◆ **ACTION ITEM**
Exactly how many lines of the data below include the string "icon"? State the number and nothing more.

◆ **DATASET EXTRACT**
———

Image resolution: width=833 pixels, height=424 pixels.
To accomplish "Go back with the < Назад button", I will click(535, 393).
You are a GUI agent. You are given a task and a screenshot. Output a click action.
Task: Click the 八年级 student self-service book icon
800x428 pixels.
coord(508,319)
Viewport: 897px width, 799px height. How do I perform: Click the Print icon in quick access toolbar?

———

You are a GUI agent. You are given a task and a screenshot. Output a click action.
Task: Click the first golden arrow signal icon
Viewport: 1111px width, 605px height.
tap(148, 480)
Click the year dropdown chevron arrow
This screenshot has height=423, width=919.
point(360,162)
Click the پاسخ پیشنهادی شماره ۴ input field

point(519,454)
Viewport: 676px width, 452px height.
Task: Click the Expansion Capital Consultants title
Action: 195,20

———

◆ **WRITTEN RESPONSE**
3